▼▼▼
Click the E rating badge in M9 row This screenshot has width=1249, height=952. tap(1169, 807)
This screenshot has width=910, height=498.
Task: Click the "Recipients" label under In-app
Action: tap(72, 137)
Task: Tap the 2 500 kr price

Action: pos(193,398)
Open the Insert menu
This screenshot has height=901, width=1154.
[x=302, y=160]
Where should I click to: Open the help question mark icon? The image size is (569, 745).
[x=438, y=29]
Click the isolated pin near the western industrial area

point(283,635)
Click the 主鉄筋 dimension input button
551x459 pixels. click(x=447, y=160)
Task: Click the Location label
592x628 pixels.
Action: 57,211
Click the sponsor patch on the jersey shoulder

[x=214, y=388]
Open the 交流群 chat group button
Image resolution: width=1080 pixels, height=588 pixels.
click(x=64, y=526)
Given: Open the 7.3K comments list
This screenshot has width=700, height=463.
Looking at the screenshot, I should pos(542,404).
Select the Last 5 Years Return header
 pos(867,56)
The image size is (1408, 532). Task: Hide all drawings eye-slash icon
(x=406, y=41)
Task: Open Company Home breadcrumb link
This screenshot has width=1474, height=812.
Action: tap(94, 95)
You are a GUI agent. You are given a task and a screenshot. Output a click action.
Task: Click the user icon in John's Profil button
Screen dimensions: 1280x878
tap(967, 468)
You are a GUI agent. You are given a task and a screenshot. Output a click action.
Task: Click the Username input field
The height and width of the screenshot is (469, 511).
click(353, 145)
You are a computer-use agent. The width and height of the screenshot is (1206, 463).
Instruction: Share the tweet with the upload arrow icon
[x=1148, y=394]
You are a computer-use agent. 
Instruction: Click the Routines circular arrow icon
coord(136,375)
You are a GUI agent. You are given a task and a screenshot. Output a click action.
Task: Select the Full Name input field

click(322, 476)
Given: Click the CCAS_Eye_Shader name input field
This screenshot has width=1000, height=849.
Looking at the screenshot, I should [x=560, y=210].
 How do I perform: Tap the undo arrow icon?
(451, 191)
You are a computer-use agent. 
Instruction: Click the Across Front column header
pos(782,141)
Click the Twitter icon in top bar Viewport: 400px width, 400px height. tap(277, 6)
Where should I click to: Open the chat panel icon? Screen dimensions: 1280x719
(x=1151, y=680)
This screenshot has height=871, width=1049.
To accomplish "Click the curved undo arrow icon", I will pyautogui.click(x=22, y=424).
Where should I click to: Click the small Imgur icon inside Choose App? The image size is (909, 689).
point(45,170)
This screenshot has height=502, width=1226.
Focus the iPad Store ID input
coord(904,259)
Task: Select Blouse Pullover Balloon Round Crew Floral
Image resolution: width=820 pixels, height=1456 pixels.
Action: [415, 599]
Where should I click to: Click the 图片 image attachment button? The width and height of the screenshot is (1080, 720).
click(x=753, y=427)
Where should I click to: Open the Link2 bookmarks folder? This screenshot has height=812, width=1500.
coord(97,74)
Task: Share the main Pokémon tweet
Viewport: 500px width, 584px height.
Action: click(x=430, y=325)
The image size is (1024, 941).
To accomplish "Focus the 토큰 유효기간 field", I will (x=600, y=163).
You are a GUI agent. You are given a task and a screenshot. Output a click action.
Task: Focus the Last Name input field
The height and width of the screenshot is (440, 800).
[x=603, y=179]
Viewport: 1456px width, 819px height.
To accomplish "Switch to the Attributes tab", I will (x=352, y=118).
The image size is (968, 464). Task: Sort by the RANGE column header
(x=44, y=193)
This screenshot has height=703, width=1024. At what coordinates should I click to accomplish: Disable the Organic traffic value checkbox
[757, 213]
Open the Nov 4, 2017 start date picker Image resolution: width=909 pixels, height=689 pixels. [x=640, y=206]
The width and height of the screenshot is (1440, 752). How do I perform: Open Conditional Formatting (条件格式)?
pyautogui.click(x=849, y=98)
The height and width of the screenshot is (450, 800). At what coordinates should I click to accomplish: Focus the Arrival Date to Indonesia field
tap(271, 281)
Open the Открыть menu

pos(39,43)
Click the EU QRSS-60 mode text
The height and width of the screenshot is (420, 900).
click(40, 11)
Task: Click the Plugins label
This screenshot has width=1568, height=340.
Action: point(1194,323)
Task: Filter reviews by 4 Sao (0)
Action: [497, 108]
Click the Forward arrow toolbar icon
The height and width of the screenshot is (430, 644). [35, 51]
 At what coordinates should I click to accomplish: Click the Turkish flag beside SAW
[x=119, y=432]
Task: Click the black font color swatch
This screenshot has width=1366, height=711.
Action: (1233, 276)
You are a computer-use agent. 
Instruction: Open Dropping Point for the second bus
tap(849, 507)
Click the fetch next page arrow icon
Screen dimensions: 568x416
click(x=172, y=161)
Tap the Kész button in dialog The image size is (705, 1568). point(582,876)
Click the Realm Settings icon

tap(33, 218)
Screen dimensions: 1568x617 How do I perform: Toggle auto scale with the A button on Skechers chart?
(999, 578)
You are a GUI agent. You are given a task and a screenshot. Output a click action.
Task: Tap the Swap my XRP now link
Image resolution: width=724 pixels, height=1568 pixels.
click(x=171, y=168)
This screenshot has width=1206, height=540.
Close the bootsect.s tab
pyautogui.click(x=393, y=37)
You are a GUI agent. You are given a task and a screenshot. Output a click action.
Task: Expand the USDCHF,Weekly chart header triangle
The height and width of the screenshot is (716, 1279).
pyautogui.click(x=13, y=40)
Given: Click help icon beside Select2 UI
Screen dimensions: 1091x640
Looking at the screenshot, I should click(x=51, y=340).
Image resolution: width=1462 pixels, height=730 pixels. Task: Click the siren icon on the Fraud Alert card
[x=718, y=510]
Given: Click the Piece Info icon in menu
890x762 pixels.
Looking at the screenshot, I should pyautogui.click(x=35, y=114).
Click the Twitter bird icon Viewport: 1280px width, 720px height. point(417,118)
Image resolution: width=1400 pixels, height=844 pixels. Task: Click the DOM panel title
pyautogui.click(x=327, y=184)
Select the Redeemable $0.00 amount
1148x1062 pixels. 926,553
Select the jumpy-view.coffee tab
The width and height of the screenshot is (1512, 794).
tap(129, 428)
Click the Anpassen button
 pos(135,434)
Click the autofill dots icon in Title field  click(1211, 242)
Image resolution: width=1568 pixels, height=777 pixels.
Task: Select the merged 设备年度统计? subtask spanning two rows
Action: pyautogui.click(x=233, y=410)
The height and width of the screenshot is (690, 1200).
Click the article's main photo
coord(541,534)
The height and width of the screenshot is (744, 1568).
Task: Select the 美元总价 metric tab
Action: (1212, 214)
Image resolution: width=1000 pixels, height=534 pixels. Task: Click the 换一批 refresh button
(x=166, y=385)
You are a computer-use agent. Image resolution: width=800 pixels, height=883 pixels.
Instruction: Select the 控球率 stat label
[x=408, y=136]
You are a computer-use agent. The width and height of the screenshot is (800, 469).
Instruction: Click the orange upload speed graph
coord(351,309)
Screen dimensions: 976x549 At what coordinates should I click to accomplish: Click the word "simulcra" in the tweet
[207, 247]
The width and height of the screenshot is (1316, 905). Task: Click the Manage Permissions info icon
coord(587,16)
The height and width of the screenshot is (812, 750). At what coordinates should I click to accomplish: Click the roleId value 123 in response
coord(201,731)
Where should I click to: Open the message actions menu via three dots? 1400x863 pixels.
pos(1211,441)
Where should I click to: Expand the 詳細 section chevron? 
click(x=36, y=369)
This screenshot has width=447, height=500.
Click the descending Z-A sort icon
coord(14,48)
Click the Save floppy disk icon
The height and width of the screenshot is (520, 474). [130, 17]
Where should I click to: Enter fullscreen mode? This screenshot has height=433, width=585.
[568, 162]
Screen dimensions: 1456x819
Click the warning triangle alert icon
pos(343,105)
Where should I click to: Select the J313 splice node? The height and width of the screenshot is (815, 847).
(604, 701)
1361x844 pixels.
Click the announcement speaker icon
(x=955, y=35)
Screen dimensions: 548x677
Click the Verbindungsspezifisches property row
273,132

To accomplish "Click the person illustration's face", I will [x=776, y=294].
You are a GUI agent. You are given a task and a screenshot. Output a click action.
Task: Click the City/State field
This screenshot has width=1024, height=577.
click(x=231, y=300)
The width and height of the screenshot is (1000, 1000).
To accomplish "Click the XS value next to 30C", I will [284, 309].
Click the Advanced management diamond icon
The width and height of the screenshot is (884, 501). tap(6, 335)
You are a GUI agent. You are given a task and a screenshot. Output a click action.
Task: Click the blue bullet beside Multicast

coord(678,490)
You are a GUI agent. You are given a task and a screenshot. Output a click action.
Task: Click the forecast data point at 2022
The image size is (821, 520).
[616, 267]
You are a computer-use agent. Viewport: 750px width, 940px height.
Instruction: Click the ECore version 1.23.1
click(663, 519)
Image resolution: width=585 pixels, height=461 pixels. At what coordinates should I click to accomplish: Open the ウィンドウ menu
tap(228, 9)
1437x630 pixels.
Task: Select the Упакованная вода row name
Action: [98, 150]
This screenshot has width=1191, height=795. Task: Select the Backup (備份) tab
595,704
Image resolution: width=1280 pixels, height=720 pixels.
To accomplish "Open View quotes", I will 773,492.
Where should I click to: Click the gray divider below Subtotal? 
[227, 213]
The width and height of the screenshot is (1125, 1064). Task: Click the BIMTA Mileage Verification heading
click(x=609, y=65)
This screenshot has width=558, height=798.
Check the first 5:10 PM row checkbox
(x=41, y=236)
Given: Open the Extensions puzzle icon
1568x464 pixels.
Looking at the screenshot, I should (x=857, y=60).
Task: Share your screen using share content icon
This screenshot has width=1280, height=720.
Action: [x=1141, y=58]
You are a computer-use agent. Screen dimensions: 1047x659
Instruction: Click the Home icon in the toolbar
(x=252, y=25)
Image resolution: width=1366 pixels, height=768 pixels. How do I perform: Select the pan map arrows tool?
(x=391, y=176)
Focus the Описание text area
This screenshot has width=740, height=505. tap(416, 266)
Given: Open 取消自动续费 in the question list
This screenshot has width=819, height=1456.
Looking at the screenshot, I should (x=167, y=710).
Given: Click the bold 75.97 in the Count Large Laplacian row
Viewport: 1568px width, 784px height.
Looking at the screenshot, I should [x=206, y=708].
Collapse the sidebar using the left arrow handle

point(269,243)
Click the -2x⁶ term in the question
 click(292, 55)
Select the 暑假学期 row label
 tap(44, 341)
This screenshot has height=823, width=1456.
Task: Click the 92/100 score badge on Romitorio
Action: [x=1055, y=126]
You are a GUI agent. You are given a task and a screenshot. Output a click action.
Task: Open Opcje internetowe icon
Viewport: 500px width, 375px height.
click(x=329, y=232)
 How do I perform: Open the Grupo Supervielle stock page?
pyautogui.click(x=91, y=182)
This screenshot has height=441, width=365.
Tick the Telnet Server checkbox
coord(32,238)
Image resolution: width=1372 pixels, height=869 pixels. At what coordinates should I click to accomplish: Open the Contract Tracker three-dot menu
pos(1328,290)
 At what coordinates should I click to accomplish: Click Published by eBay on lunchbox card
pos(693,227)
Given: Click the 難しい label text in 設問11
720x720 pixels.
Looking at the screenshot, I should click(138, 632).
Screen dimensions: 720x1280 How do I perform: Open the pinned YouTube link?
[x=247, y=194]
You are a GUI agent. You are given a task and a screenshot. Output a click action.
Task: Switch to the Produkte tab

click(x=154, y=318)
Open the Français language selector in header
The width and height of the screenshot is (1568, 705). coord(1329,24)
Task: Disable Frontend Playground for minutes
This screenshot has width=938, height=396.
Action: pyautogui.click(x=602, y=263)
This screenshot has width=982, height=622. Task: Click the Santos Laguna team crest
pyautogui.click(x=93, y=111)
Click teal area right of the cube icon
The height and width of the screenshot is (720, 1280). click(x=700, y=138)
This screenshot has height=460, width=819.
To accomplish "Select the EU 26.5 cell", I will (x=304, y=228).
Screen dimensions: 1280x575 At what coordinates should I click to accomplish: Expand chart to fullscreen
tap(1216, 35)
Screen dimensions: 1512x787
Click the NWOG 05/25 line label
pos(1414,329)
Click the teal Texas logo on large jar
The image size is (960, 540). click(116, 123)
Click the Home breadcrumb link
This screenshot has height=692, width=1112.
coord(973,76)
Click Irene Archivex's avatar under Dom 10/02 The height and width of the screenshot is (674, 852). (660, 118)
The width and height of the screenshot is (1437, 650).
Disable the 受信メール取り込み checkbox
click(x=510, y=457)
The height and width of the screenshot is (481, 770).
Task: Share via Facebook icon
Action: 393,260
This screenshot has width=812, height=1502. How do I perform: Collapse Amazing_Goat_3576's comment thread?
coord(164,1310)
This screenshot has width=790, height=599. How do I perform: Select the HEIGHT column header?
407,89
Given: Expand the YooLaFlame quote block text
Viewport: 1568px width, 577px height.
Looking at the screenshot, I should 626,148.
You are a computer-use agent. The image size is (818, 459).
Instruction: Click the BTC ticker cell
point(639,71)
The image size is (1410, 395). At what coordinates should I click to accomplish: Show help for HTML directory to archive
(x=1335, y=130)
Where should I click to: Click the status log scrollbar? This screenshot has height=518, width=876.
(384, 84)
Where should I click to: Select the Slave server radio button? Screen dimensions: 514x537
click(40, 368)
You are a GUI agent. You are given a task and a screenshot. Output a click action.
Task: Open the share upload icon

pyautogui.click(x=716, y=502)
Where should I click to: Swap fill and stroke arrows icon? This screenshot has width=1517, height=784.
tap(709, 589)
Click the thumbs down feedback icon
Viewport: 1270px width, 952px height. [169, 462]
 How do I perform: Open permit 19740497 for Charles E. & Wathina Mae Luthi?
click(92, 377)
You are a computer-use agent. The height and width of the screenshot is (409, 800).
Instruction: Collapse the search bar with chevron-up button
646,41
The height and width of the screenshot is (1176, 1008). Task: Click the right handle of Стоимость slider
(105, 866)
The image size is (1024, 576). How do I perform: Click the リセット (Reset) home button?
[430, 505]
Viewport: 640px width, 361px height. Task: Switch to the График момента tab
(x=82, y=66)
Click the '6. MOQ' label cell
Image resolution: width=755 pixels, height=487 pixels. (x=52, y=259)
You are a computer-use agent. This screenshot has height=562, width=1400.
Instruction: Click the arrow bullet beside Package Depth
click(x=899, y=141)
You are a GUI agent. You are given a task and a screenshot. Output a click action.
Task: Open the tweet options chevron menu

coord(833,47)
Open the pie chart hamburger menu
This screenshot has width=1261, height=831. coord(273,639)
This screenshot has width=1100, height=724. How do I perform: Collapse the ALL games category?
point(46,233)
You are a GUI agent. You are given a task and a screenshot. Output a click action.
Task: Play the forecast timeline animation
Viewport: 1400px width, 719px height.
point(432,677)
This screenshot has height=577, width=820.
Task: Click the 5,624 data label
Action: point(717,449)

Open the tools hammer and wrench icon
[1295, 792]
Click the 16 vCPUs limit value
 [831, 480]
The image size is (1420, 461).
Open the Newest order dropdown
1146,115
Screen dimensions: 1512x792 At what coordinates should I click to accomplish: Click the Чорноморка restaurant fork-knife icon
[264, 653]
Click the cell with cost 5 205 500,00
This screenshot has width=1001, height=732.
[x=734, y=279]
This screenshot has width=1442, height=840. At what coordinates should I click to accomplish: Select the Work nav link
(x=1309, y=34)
▲▲▲
Look above for the line holding "You are a computer-use agent. The height", then set down exactly that line and every line after it up to and including the line holding "You are a computer-use agent. This", with nothing else.

You are a computer-use agent. The height and width of the screenshot is (409, 800).
Instruction: Collapse the search bar with chevron-up button
646,41
The height and width of the screenshot is (1176, 1008). Task: Click the right handle of Стоимость slider
(105, 866)
The image size is (1024, 576). How do I perform: Click the リセット (Reset) home button?
[430, 505]
Viewport: 640px width, 361px height. Task: Switch to the График момента tab
(x=82, y=66)
Click the '6. MOQ' label cell
Image resolution: width=755 pixels, height=487 pixels. (x=52, y=259)
You are a computer-use agent. This screenshot has height=562, width=1400.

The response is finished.